### [Written task 1]
Reproduce the passage of the deadnettle post starting at "The first, under" and ending at "good right through.", word for word.

### [Document]
12 March 2011
a red carpet for royalty
Looking great at the moment are two forms of Red Deadnettle, Lamium maculatum, that have already been in flower for a month, if rather shyly at first. Now the weather has warmed and days have lengthened they are really getting into their stride and they make a great welcome for early emerging queen bees.
The first, under the Great White Cherry tree has foliage marked with a bold stripe of silver and good purple/pink flowers (stronger than shows in these photos). It is vigorous and has spread from a small plant new in last year to make a carpet over a metre across. Under the cherry it gets phenomenally dry in summer but this didn't turn a hair and looked good right through.
The other in the bed to the left of the gate is plain green with soft pinky/mauve flowers.

### [Written task 2]
Transcribe the source rows starting at the line that contains "Open hamburger menu" and ending at the last row, both included.

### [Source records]
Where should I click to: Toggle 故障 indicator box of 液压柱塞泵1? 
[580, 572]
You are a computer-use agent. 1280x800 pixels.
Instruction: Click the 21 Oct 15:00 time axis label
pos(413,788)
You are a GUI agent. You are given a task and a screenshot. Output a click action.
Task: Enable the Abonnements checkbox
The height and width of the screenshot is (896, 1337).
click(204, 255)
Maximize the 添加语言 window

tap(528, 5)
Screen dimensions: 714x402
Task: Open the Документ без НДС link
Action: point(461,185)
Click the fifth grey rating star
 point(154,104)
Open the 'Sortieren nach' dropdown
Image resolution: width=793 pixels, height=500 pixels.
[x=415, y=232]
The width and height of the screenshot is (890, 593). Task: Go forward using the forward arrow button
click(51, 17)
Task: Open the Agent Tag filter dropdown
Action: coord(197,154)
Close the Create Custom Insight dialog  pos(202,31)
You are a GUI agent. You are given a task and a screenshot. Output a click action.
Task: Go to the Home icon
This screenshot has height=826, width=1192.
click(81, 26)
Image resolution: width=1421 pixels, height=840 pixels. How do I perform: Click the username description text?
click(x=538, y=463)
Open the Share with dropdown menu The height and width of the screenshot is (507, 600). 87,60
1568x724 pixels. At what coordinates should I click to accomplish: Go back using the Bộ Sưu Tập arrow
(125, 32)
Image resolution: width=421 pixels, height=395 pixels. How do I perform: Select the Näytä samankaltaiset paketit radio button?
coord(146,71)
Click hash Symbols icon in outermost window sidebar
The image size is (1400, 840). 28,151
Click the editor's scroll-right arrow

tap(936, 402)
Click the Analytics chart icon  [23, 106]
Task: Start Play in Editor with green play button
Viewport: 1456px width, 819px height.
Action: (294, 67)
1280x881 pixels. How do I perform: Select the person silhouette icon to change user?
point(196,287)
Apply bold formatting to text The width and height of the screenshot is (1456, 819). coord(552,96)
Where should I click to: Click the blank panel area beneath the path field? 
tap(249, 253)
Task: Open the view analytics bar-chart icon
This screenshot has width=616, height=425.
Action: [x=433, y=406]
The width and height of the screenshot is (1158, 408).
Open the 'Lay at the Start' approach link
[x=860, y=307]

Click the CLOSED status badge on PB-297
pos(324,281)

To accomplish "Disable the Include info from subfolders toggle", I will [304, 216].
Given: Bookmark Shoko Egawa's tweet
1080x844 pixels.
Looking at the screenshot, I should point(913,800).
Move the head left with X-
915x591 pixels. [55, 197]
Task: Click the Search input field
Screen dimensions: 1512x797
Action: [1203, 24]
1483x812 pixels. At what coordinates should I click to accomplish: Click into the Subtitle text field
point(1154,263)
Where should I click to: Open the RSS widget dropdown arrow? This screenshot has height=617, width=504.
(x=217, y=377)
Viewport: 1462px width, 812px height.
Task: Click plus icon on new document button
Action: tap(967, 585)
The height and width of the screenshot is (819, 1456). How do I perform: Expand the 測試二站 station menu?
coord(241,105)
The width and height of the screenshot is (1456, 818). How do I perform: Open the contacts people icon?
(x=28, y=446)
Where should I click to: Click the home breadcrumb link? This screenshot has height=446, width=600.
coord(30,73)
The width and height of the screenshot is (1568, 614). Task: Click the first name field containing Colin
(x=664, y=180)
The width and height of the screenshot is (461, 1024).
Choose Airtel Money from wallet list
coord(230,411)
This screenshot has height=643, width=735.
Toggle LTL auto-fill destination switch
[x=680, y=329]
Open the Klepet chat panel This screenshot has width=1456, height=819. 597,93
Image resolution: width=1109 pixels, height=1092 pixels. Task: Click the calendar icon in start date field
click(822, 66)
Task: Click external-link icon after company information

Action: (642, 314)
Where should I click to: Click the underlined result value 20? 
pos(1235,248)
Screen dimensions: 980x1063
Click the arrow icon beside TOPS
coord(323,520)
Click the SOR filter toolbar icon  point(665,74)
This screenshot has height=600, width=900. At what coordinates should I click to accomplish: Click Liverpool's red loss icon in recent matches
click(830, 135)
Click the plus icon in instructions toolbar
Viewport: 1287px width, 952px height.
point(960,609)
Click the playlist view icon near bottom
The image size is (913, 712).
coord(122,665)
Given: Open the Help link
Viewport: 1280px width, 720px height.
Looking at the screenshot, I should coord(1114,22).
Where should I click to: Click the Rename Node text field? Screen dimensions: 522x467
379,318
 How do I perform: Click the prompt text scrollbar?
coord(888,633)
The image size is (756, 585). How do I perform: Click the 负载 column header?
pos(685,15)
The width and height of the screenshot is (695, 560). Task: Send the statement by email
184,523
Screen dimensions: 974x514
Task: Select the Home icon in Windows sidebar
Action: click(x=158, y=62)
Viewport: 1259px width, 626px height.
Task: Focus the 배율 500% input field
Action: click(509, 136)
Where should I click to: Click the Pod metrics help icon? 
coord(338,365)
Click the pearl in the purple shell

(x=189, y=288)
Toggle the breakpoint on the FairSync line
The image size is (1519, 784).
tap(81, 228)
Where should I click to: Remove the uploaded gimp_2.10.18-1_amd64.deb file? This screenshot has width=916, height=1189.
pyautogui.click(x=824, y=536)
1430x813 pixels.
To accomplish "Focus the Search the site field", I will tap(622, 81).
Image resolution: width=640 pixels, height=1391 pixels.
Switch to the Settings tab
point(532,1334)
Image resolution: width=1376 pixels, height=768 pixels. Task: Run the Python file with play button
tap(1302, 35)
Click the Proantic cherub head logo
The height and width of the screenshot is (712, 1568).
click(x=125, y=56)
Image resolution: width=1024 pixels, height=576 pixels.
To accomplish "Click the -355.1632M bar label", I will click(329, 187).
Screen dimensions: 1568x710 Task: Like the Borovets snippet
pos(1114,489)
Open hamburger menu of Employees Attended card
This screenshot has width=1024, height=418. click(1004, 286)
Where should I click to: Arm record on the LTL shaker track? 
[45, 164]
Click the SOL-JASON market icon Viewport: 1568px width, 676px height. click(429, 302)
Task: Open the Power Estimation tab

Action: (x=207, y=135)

### [Exercise result 1]
The first, under the Great White Cherry tree has foliage marked with a bold stripe of silver and good purple/pink flowers (stronger than shows in these photos). It is vigorous and has spread from a small plant new in last year to make a carpet over a metre across. Under the cherry it gets phenomenally dry in summer but this didn't turn a hair and looked good right through.

### [Exercise result 2]
Open hamburger menu of Employees Attended card
This screenshot has width=1024, height=418. click(1004, 286)
Where should I click to: Arm record on the LTL shaker track? 
[45, 164]
Click the SOL-JASON market icon Viewport: 1568px width, 676px height. click(429, 302)
Task: Open the Power Estimation tab

Action: (x=207, y=135)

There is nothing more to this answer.